Take This Cron Job And Shove It - Earlier this week, I began migrating all of the sites hosted by Synfibers that were using the PHP-based CMS called Drupal from version 4.2 (and one site that was hosted on a modified 4.0 installation) to the latest and greatest edition, 4.3.2.

For the most part, the process was pretty painless. Unlike some previous upgrades, there were very few times I had to manually alter a site's database to get the new code tree to work, and most of the time these were mentioned explicitly by the upgrade script. The first day I did one site, and let it sit overnight. When everything seemed to be fine, I did five more sites the next day.

That's when everything seemed to slow down to a crawl, about every fifteen minutes or so. I thought it was the scheduled cron job that updates the database with XML newsfeeds and so on; I figured some of the newsfeed URLs were bad or had malformed XML, so I started weeding out the feeds, removing sites that had invalid XML or sites that didn't seem to have active newsfeeds anymore.

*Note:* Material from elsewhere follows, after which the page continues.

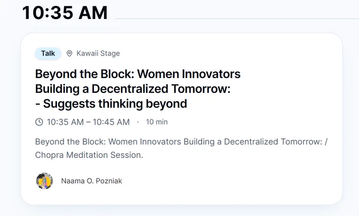The width and height of the screenshot is (359, 216).
Task: Click the Suggests thinking beyond subtitle line
Action: (x=111, y=104)
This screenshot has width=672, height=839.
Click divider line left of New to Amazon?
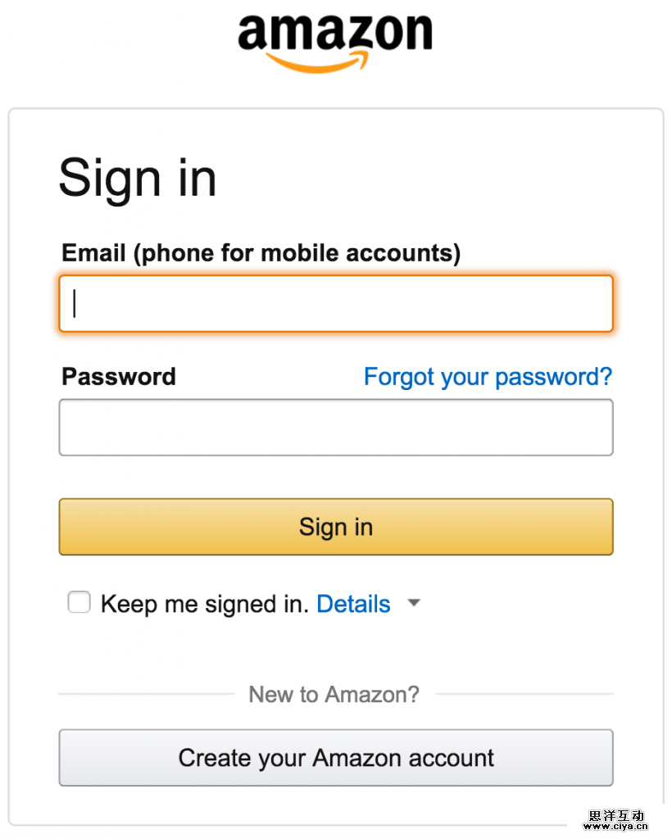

Then Verio tech support emails me, warning of dangerously high CPU usage in some Apache webserver threads, and suggests that it might be due to Googlebot. I thought at first it was again the cron jobs and that he just wasn't familiar with my usage of Drupal and the need for these cron scripts to be run frequently. However, as it turns out he did, and he had already dismissed the cron jobs as a potential cause because the times when they ran didn't seem to match up with the times when these high-CPU-usage Apache processes were spawning.

So that meant that either the search bots were the culprit, or somebody was DDOSing Synfibers. That seemed unlikely, so I started changing some things. I used robots.txt to exclude cron.php from their view, figuring that perhaps the bots were hitting that page and causing multiple cron script instances, which might bog things down. I took a look at top on the server and noticed some Apache processes going as high as 95% CPU utilization, in effect bringing the server to its knees.